PwC Ingatkan Indonesia akan Risiko Perlambatan Ekonomi China

CNN Indonesia
Selasa, 20 Okt 2015 10:55 WIB
Kejatuhan komoditas diyakini akan berlangsung lama akibat perlambatan ekonomi China dan menguntungkan negara importir, sebaliknya merugikan negara eksportir.
Ilustrasi bendera China. (CNNIndonesia GettyImages)
Jakarta, CNN Indonesia -- PricewaterhouseCoopers (PwC) menyoroti dampak perlambatan ekonomi China terhadap beberapa negara mitra dagangnya di Asia Tenggara, tak terkecuali Indonesia.

Irhoan Tanudiredja, Senior Partner PwC Indonesia memperkirakan kerentanan ekonomi negara-negara di kawasan Asia Tenggara meningkat menyusul perlambatan ekonomi terbesar kedua di dunia, China.

"Hal ini tidaklah mengejutkan, karena selama 15 tahun terakhir ini, regional ini telah menjadi bagian tak terpisahkan dari rantai pasokan produsen Tiongkok," ujar Irhoan melalui keterangan tertulis, Senin (19/10).

ADVERTISEMENT

SCROLL TO CONTINUE WITH CONTENT

Ekonom senior PwC, Richard Boxshall memperkirakan pertumbuhan ekonomi China tidak akan mencapai 7 persen pada tahun ini. Kecenderungannya akan terus melandai pada tahun-tahun berikutnya ke kisaran 5-6 persen dalam jangka menengah.  

"Perlambatan disebabkan sebagian besar oleh menurunnya aktivitas investasi tetap dan melambatnya pertumbuhan ekspor," ujarnya.

Boxshall menduga bank sentral China akan menurunkan suku bunga dan mengatur rasio cadangan modal perbankan guna meredam perlambatan ekonominya.

Secara umum, Boxshall melihat sebagian besar negara-negara di Asia Tenggara memiliki pengaman fiskal dan eksternal yang cukup untuk mengelola efek negatif dari pemburukan ekonomi China.

Terlebih, lanjutnya, sebagian besar negara-negara Asean telah memiliki sistem nilai tukar yang fleksibel sehingga dapat memitigasi tekanan eksternal.

"Namun, bagi dunia bisnis hal ini dapat menyebabkan terjadinya kembali gejolak nilai tukar jangka pendek yang perlu dikelola," tuturnya.

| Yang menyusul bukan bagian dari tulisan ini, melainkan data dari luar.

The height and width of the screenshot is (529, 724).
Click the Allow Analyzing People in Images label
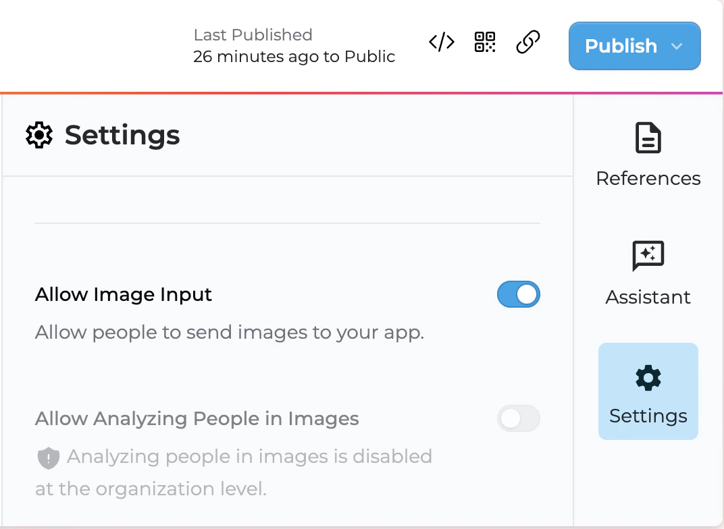tap(197, 419)
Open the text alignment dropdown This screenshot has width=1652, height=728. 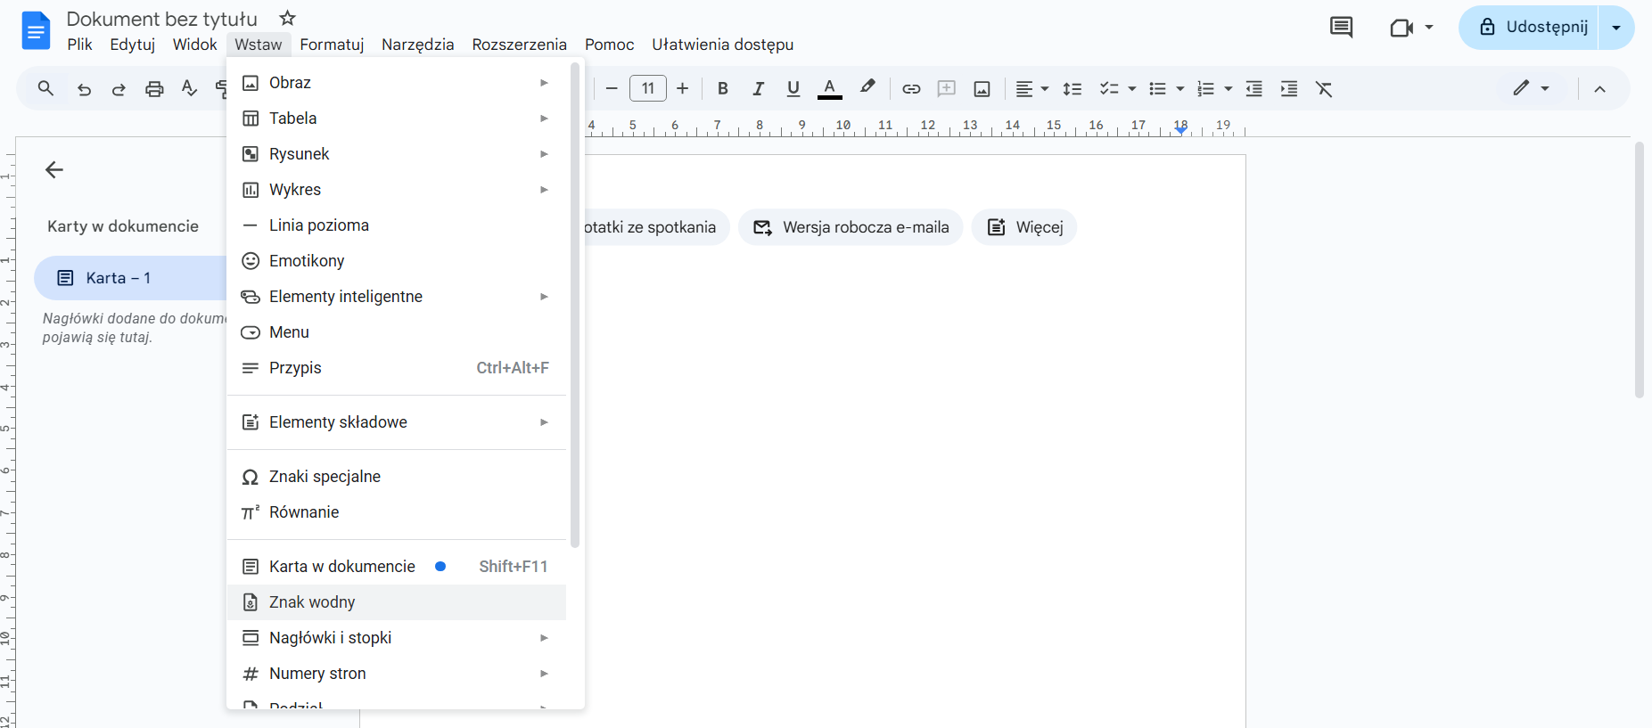point(1031,89)
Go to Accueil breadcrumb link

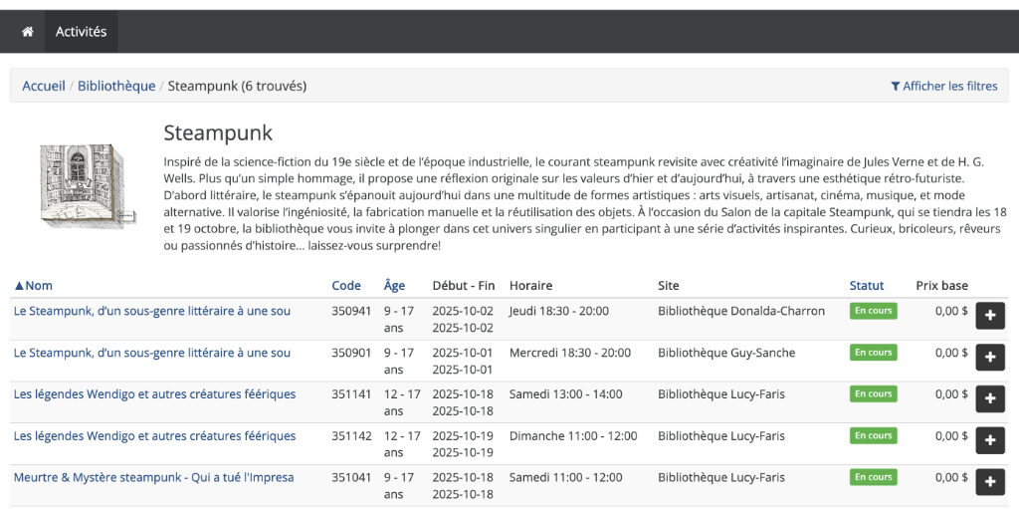pyautogui.click(x=44, y=86)
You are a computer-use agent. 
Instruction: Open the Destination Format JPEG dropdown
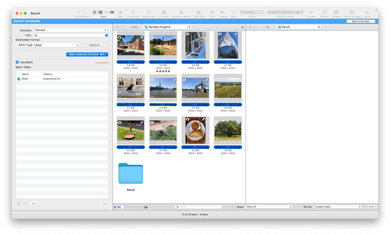pos(48,45)
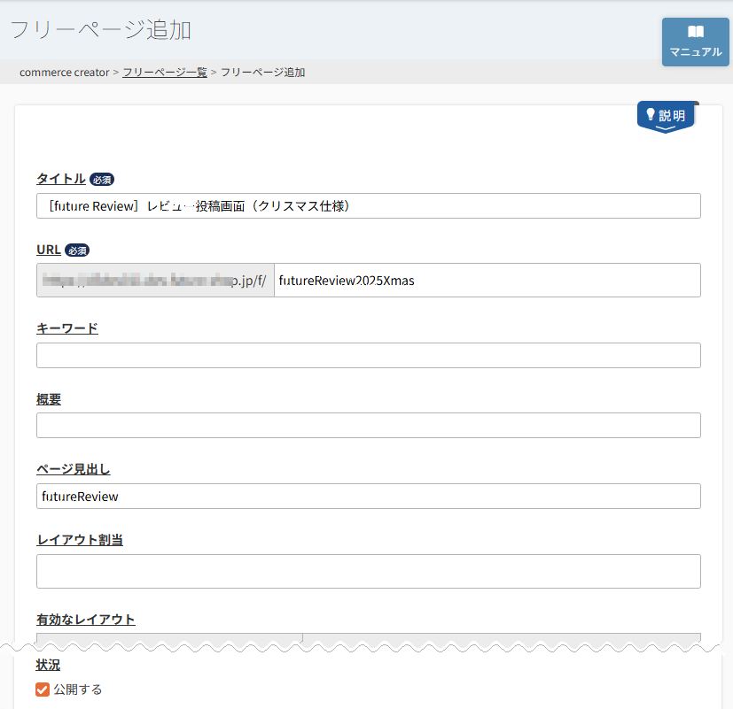The height and width of the screenshot is (709, 733).
Task: Select the ページ見出し field containing futureReview
Action: (368, 497)
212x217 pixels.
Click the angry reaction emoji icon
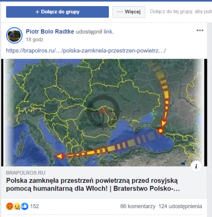[x=10, y=206]
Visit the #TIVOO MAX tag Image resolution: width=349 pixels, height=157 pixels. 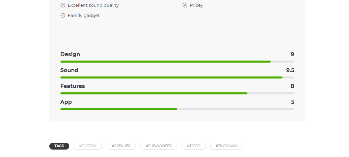(x=226, y=146)
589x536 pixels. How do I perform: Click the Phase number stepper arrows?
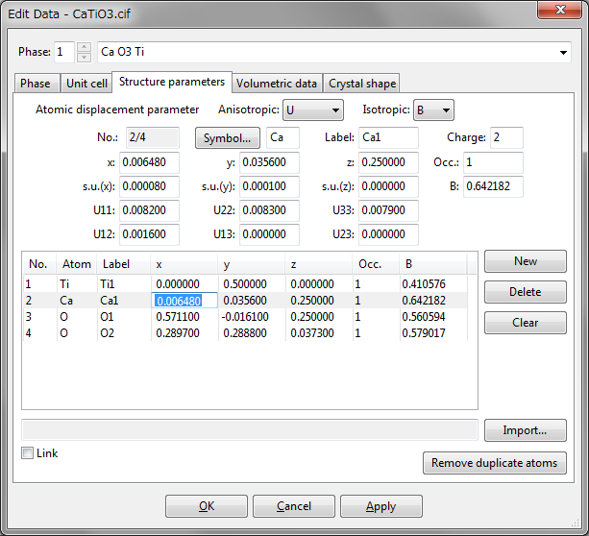click(x=84, y=52)
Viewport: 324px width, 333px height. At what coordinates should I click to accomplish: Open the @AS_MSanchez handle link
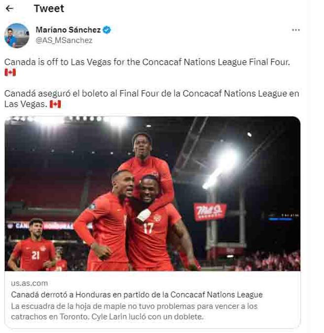(64, 40)
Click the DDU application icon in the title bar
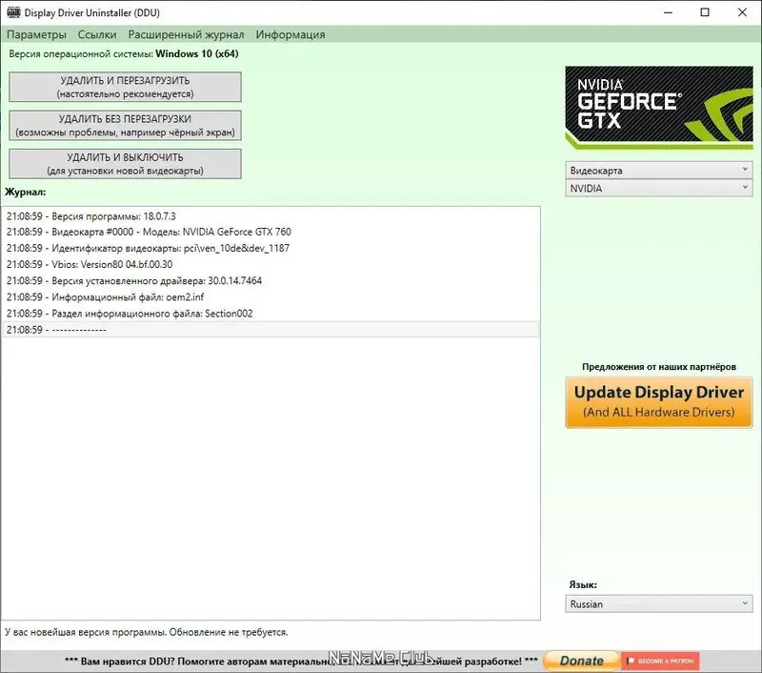This screenshot has width=762, height=673. [x=12, y=12]
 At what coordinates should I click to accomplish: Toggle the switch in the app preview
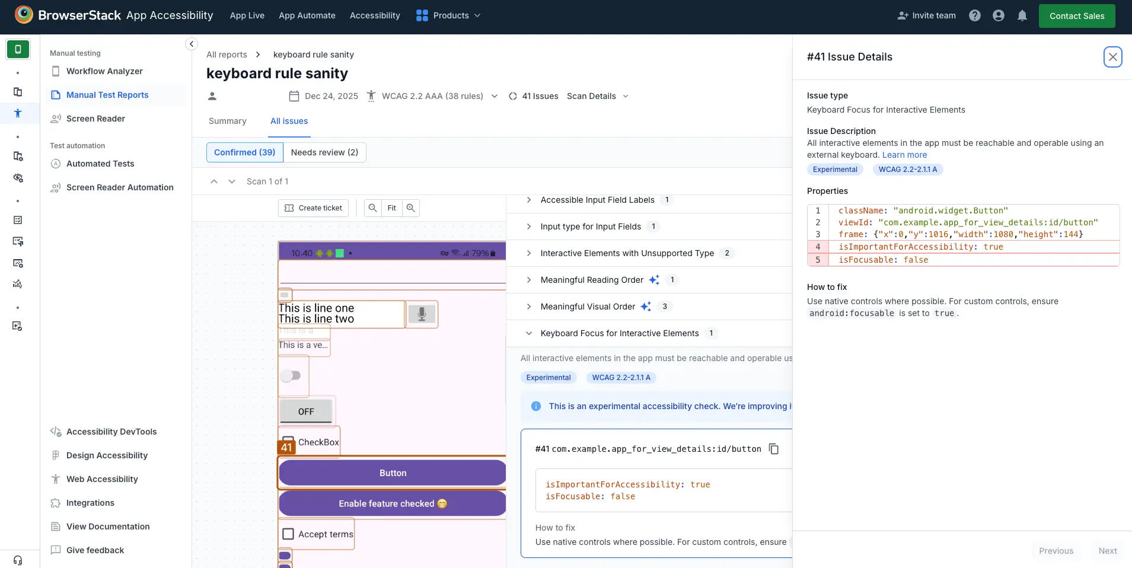(x=291, y=376)
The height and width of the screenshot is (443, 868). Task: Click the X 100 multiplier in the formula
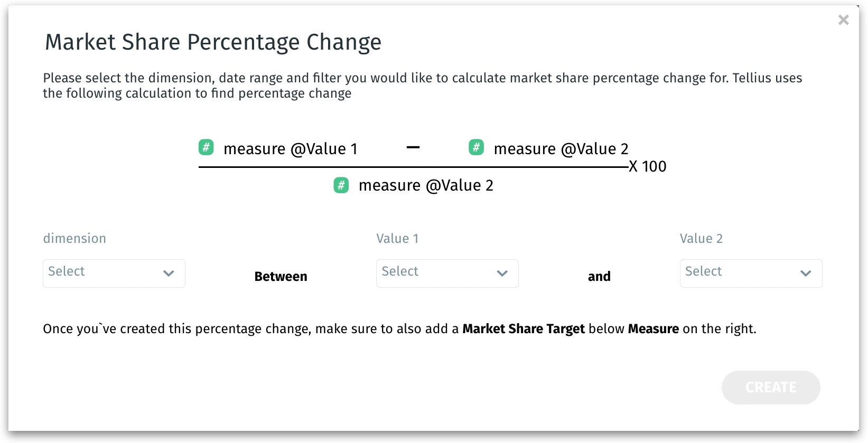pyautogui.click(x=648, y=167)
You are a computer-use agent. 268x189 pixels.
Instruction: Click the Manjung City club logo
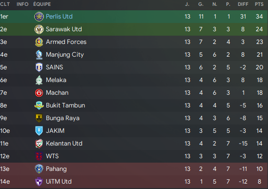[x=39, y=55]
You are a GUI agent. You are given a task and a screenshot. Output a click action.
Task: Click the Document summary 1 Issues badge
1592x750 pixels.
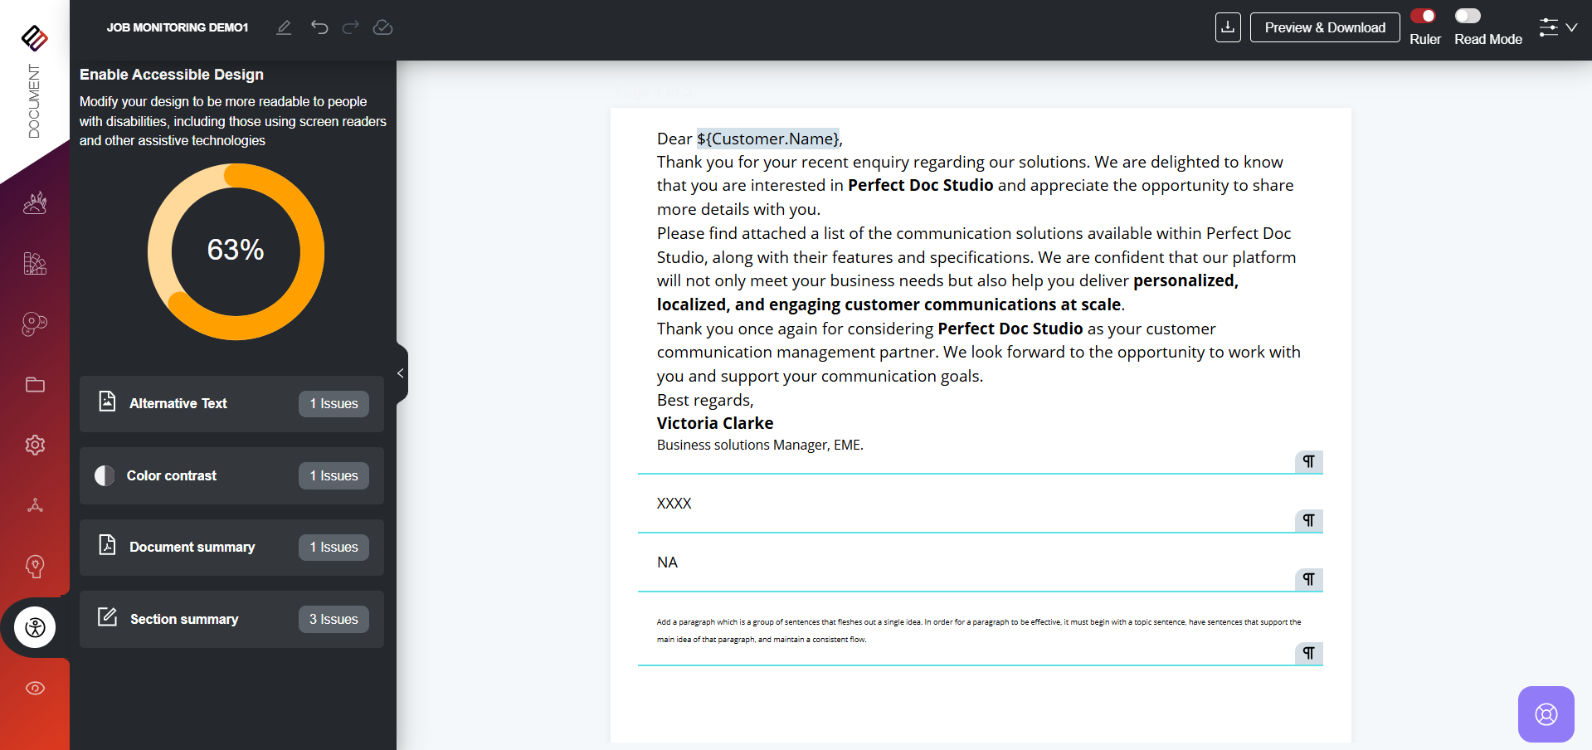(333, 548)
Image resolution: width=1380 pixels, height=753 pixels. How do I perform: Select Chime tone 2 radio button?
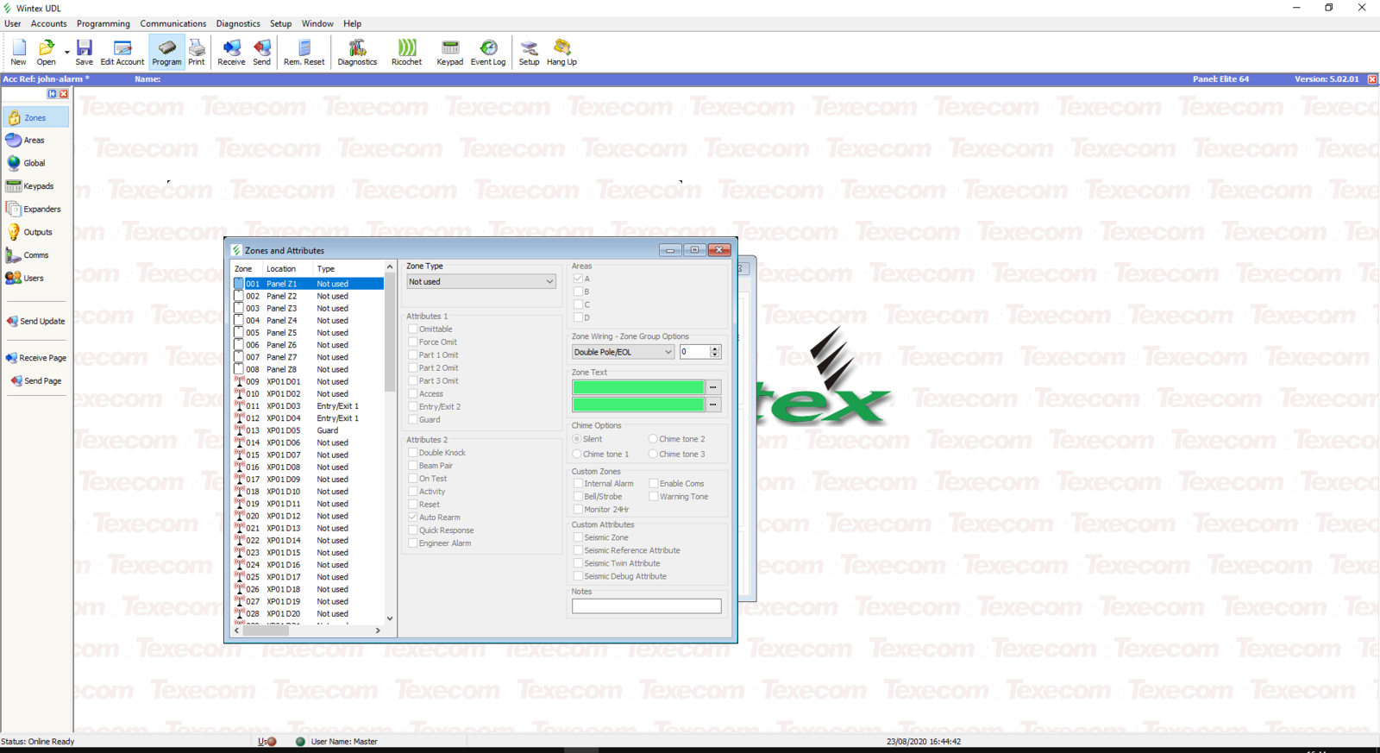tap(653, 439)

Konsekuensi lainnya, lanjut Boxshall, harga-harga komoditas akan berada di tingkat yang rendah dalam jangka waktu yang lebih lama. Hal ini akan menguntungkan sejumlah negara pengimpor, tetapi di sisi lain akan merugikan negara pengekspor.

“Secara keseluruhan, kondisi di Tiongkok menimbulkan risiko negatif khususnya bagi negara-negara berkembang, namun akibat negatif tersebut tidak terlalu parah bagi sebagian besar negara maju,” tuturnya menyimpulkan.